First, 230 languages where no major lab will prioritize fine-tuning. Nemotron, NVIDIA’s near-frontier open model, exists so any researcher anywhere can fine-tune for any language without starting from scratch. That is infrastructure for human intelligence at global scale.
Second, human priors. Alpamayo is a language model fused with a world model, and that fusion means the self-driving system needs a few million training miles rather than billions. The data requirement collapses when the model reasons from human experience instead of learning every edge case from zero.
Third, you cannot secure a black box. A closed-model arms race in cybersecurity is just version numbers climbing while everyone stays exposed in between. Transparency is how you defend, and Nemotron Nano, deployed in swarms, already runs this way.
Try this → pick one domain-specific model you build or use, and ask whether fusing it with a language model that carries human priors would cut your training data requirement. If yes, that is a compounding advantage sitting unused.
8. Vera Rubin is not a faster training chip, it is the first computer designed around how agents actually work
Agents do not compute the way training clusters compute.
“The AI is this multi-billion dollar system and it sends off an instruction to use a tool and that tool is gonna run on the CPU. Meanwhile, this GPU supercomputer, this multi-billion dollar system is waiting for this one CPU.”
The agent compute pattern has three requirements current cloud infrastructure was not built for.
Long-term memory has to live in storage wired directly to the processor fabric, because copying data off network storage kills latency. Tool use runs on CPUs, and cloud CPUs were designed for parallel throughput, 200 cores each doing independent work.
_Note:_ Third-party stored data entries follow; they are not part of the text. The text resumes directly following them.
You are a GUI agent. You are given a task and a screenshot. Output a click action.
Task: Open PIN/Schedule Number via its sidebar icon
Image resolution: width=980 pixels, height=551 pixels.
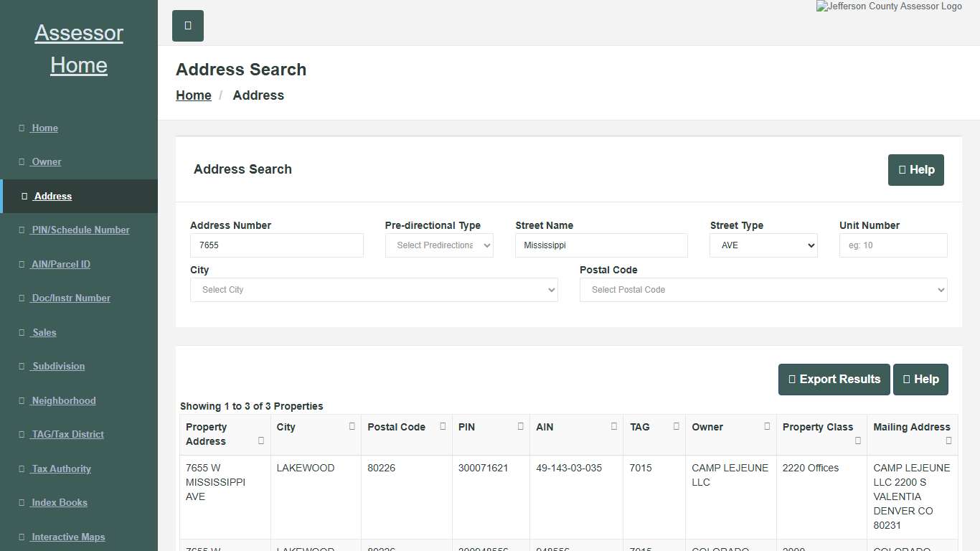tap(22, 230)
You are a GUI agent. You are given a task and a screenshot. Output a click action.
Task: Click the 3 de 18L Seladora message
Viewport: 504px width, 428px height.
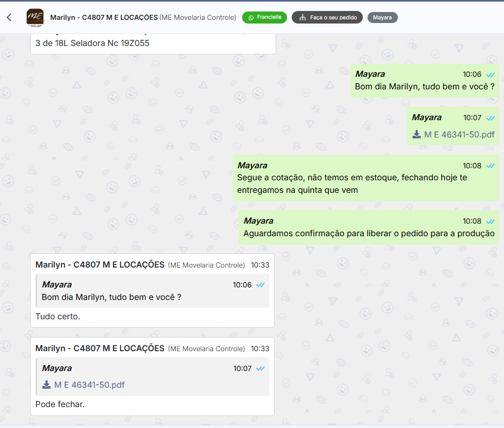92,43
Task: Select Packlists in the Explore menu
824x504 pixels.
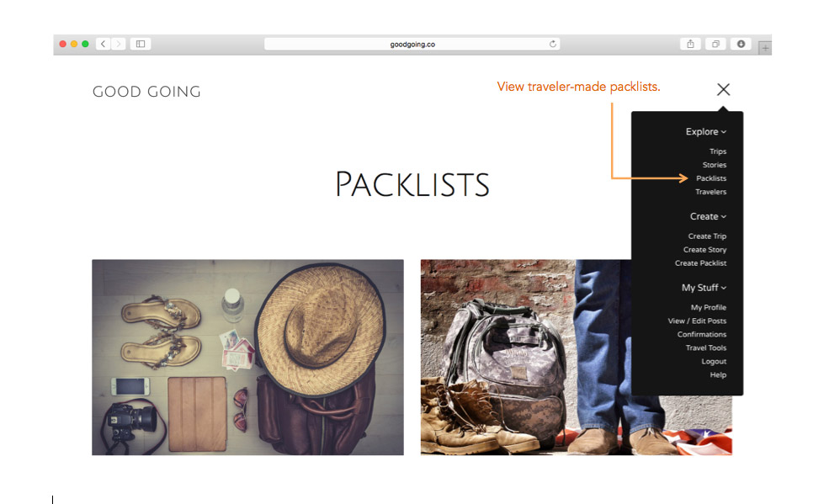Action: pyautogui.click(x=711, y=178)
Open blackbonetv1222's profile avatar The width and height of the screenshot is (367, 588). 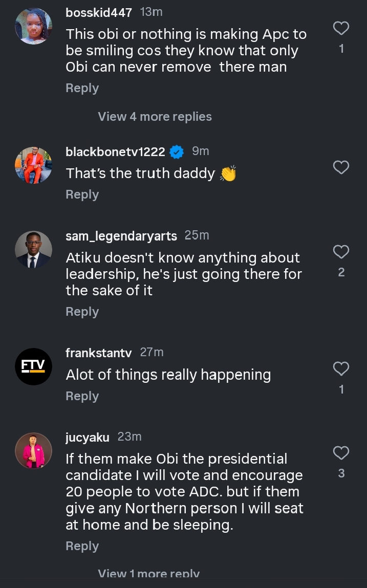[x=33, y=165]

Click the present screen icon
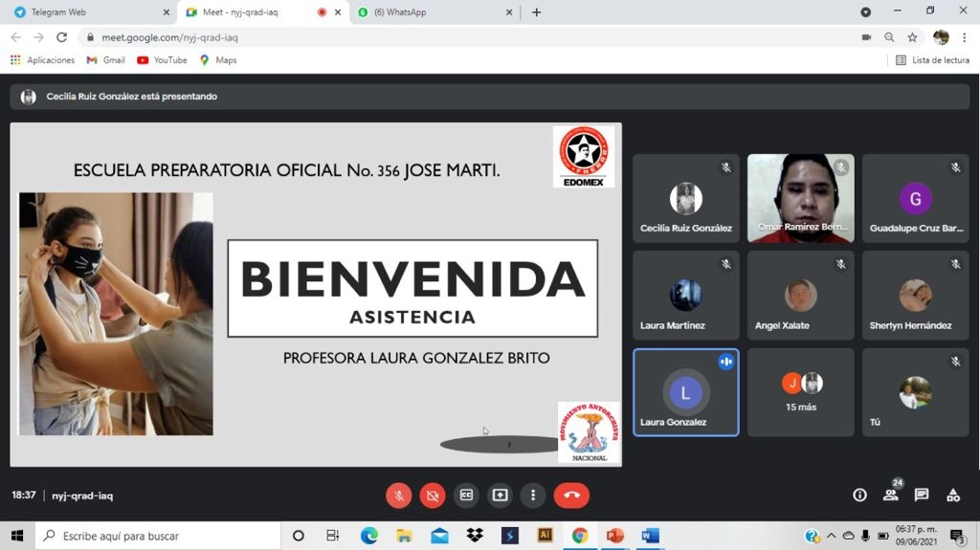(x=500, y=495)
Agent workloads need the opposite: single-threaded operations with extreme low latency, because a billion-dollar GPU cluster stalls waiting on one CPU thread.
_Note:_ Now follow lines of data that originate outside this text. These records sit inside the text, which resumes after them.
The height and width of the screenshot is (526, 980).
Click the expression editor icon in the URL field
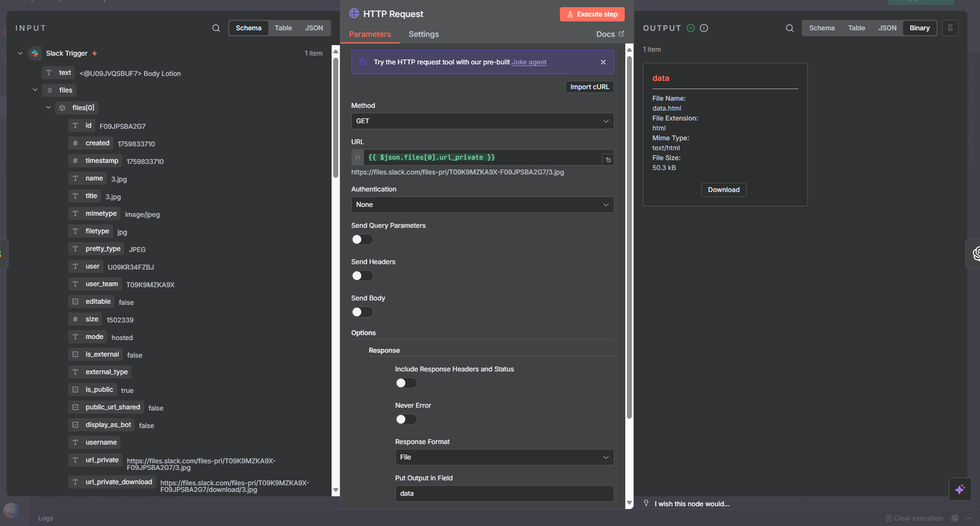608,160
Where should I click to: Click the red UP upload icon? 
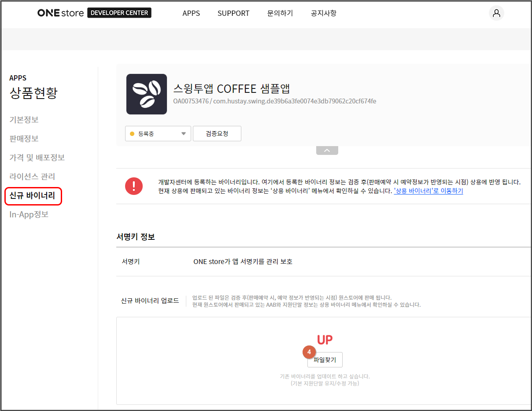tap(325, 340)
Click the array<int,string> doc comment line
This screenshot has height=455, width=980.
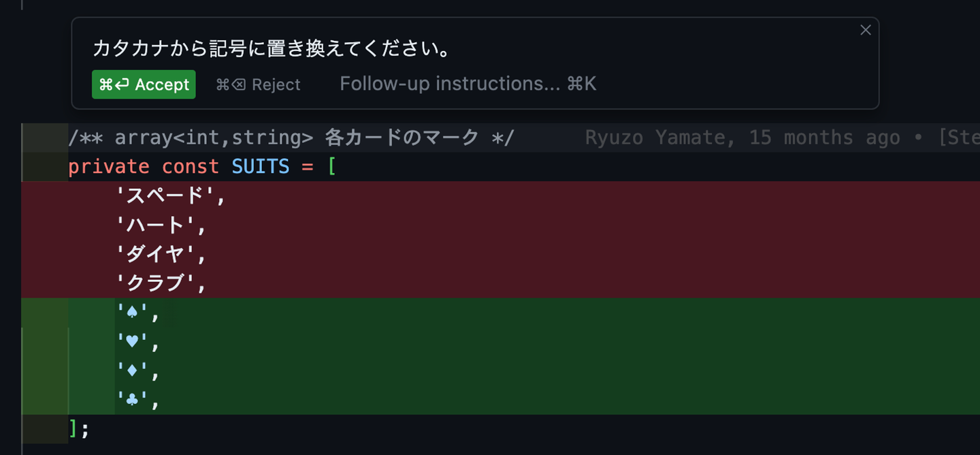click(x=291, y=138)
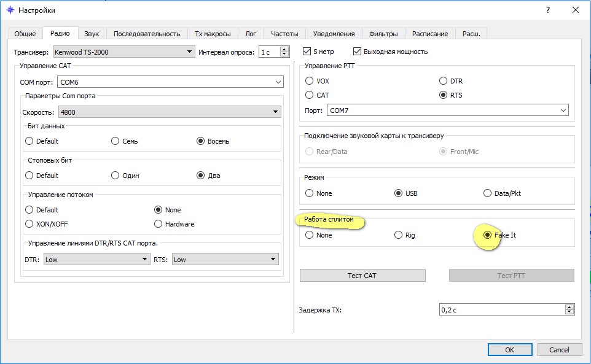The image size is (591, 364).
Task: Decrease the TX delay value
Action: 569,312
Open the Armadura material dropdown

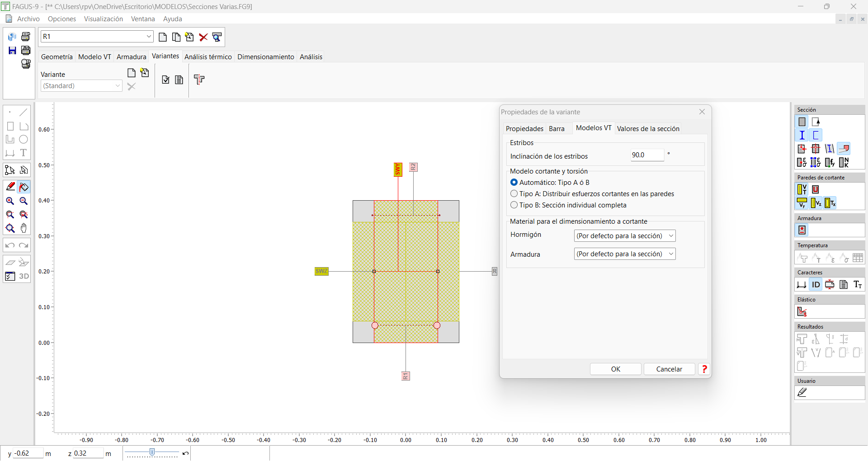pos(625,254)
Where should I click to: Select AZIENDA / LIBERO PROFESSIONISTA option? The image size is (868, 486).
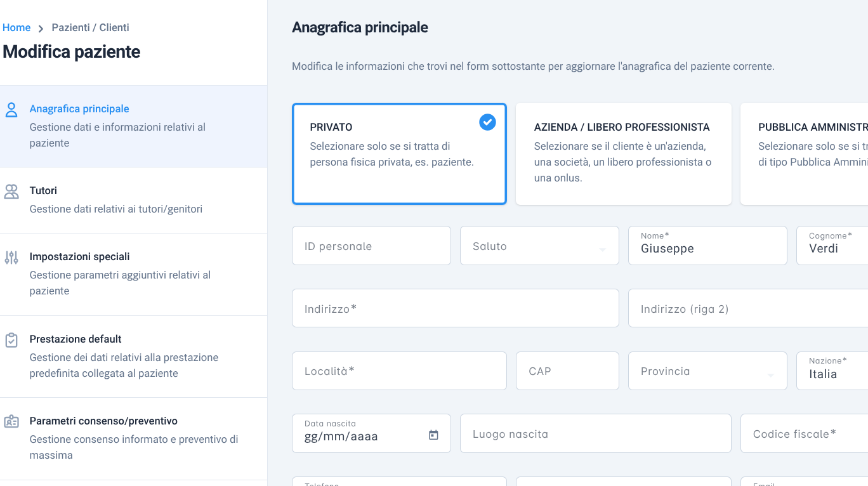[624, 154]
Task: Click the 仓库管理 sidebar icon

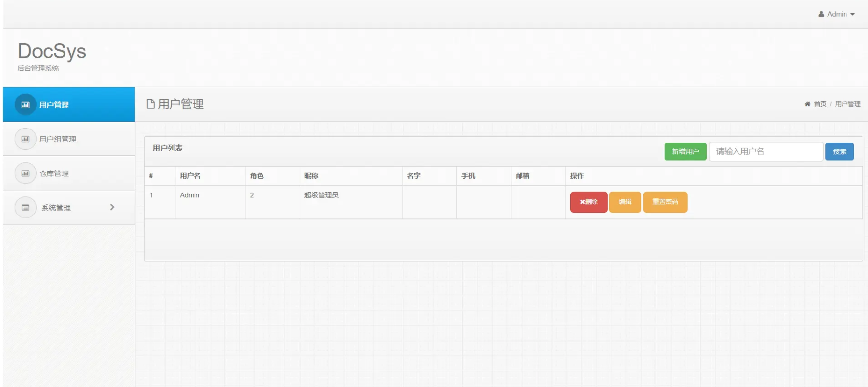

Storage and CPU architecture both get redesigned for this pattern, and Vera Rubin is that redesign. Feynman, the generation after, is likely built for swarms of agents running sub-agents running their own sub-agents. Jensen names the method: identify the compute pattern, understand how it differs from the past, and build the system to match the actual workload.
Try this → map the actual compute pattern of your most important agent workload, find where latency enters, and ask whether your infrastructure was designed for that pattern. The gap is your performance ceiling.
9. Energy for AI is probably 1,000x current levels, Jensen has done the math, and the market is starting to agree
The bottleneck after chips is energy. This has been true for five years. Most people are still learning it.
The bottleneck after chips is energy, and most people are still learning that.
“The amount of energy that we need for computing is likely probably a thousand times more than we currently have. And so I think if you said we need a thousand times, I wouldn’t be surprised if we’re off by a couple of orders of magnitude.”
The reasoning is structural. Old computing is on-demand and retrieval-based: a server sits idle until a request arrives, responds, and goes back to idle, consuming energy per query. New computing is generative and continuous: a model runs at all times, contextually aware, generating outputs before you ask. The energy profile is a different category, not a 2x bump.
Two levers sit inside NVIDIA’s control:
▫️ Tokens per watt, already improved 50x, compounding through every generation
▫️ Co-design efficiency choices made from the chip level up
The lever outside its control but within reach of the market is energy infrastructure. Solar and nuclear needed subsidies to pencil out five years ago, and the compute demand is now strong enough that the market funds them without subsidies. Jensen calls this the best moment in history to invest in sustainable energy, which is a market-structure observation, because the demand curve justifies the capital.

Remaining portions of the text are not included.